Despite the scarcity, several reports of G‑CSF-induced SCLS can be found in the literature—to the best of our knowledge only eight publications describing 12 cases [12, 30–36]. Nakagawa et al. uniquely described an instance of idiopathic SCLS with elevated G‑CSF levels that were correlated with the clinical course of the disease treated with theophylline, β‑2 agonists alongside prednisolone; as a result, G‑CSF levels were reduced by the action of steroids which improved the patient’s condition accordingly [37]. Two cases of peripheral blood stem cells donors with insignificant past medical history developed SCLS after G‑CSF administration [34, 36]. Dagdemir et al. reported a case of a pediatric patient diagnosed with acute non-lymphoblastic leukemia who has been administered chemotherapy and G‑CSF, and consequently developed the attack on the fourth day of G‑CSF therapy, but she did not develop hemoconcentration during this attack [30]. Similarly, our patient had severe suppression resulting in normocytic anemia due to an inconsistency in our hematocrit (21.2%) and hemoglobin (7.4 g/dL) findings—which showed a decline rather than being elevated; for this reason he was given packed red blood cells and darbepoetin alfa. Despite the discrepancy, our case shares some similarities with previous reports including hypotension, negative cultures, hypoxia, pulmonary and pericardial effusions, edema and fever [30, 31, 33, 35].

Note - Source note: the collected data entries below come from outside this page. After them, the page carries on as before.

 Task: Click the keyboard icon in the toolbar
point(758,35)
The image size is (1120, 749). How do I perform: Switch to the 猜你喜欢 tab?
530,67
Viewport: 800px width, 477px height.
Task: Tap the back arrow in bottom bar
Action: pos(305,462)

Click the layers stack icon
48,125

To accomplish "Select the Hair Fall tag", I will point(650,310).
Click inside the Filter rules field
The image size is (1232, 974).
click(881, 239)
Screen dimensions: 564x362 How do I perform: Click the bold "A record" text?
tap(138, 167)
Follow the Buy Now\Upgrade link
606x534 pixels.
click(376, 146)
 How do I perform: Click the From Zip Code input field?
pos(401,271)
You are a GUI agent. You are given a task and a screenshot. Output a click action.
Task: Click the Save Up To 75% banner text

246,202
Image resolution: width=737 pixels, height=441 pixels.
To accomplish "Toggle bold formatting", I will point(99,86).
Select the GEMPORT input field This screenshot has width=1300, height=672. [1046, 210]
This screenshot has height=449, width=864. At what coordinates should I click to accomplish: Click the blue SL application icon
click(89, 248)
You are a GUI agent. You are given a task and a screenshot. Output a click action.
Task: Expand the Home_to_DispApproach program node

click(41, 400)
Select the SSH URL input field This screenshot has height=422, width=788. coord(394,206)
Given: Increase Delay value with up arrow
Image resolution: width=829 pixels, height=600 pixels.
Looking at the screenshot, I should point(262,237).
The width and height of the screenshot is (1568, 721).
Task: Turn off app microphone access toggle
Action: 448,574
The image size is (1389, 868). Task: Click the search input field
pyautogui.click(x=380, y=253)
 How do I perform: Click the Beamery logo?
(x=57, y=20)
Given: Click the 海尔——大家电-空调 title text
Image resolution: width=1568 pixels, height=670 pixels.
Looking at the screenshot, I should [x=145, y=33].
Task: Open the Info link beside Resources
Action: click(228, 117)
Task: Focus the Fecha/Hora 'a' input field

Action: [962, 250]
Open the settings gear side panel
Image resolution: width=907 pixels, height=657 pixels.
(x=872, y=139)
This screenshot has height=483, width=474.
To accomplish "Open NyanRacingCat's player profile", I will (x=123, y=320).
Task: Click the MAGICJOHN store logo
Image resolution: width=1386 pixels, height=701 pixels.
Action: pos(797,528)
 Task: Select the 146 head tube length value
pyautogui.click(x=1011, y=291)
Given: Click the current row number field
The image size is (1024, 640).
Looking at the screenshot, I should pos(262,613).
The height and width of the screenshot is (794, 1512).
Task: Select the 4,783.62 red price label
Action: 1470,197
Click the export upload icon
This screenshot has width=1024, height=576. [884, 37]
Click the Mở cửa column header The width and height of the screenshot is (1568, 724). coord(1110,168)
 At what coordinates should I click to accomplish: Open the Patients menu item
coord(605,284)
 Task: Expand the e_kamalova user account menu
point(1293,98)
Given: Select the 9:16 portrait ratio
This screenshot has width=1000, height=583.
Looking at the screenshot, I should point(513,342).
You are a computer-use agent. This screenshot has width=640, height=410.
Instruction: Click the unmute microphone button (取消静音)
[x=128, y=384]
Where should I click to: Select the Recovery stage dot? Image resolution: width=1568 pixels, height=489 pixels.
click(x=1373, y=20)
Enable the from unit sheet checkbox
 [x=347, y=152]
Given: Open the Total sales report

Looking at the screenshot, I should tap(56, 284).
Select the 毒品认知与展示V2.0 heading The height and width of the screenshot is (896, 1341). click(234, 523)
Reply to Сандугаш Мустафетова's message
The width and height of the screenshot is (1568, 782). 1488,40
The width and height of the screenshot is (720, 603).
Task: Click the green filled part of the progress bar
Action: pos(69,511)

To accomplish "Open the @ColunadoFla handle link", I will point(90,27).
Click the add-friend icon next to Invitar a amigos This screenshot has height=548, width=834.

Due to the fact that the etiology of SCLS remains unclear, the treatment is empiric with no prophylactic treatments available and the most commonly utilized treatments are methylxanthines, β‑agonists and prednisone [38, 39]. Our patient was given intravenous fluids, dexamethasone, darbepoetin alfa and IVIG, to which the patient response was favorable as evidenced by the stable vitals, elevated albumin, hematocrit, and hemoglobin levels described previously. This lends support to previous findings in the literature in which IVIG has shown to be effective in two patients, in which IVIG reduced the patient’s weight and hematocrit levels along with enhancing the serum albumin levels [40]. SCLS remains a fatal complication of G‑CSF administration which should be taken into consideration during management, since such medication is highly used in oncology [41].

Conclusion

We report a case of G‑CSF-induced SCLS seen in a 21-year-old man diagnosed with T‑lymphoblastic leukemia/lymphoma. The main goal of the manuscript is to draw attention to a serious, rare and fatal complication of G‑CSF therapy. In addition, SCLS laboratory findings in our case were atypical—lacking the hemoconcentration due to severe bone marrow suppression which was previously reported and explained in other cases. Furthermore, the utilization of dexamethasone and IVIG in the management of SCLS is emphasized.